- _Directive_: Copy out the material beginning at the line containing "Where should I" and continuing through the line containing "[x=512, y=769]", inclusive of both.

- _The records_:
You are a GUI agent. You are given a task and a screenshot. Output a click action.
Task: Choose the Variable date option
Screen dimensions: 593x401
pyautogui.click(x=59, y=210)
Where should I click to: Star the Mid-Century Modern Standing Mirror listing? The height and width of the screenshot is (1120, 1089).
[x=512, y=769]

==

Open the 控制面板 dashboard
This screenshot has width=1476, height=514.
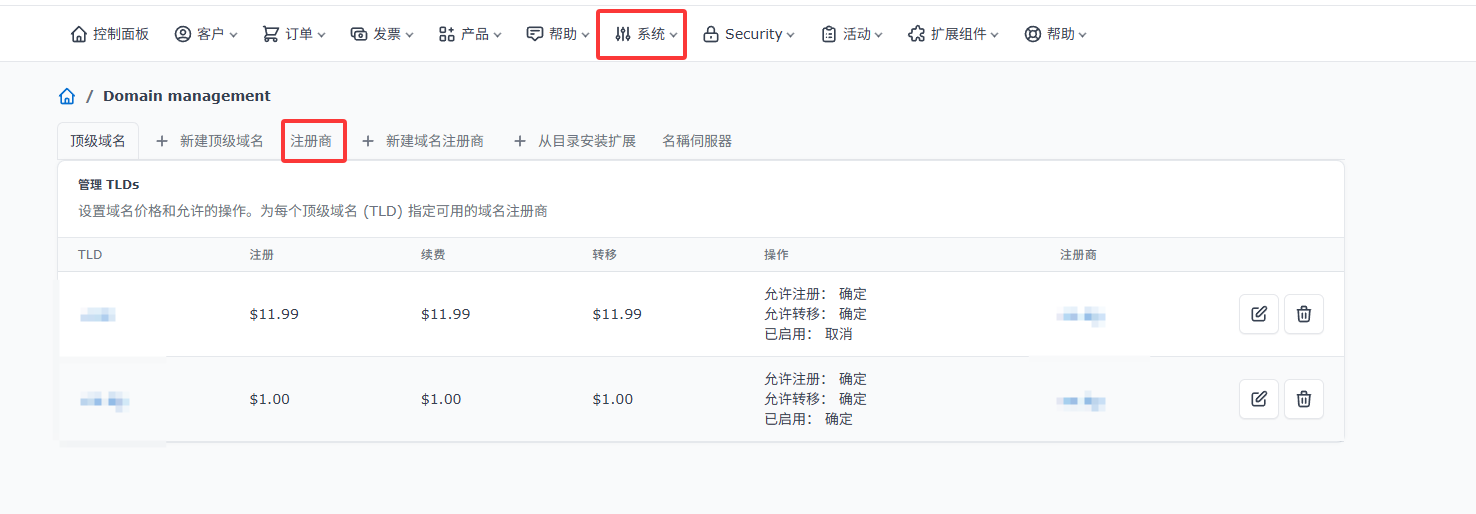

- _Reply_:
Where should I click to: Star the Mid-Century Modern Standing Mirror listing? The height and width of the screenshot is (1120, 1089).
[x=512, y=769]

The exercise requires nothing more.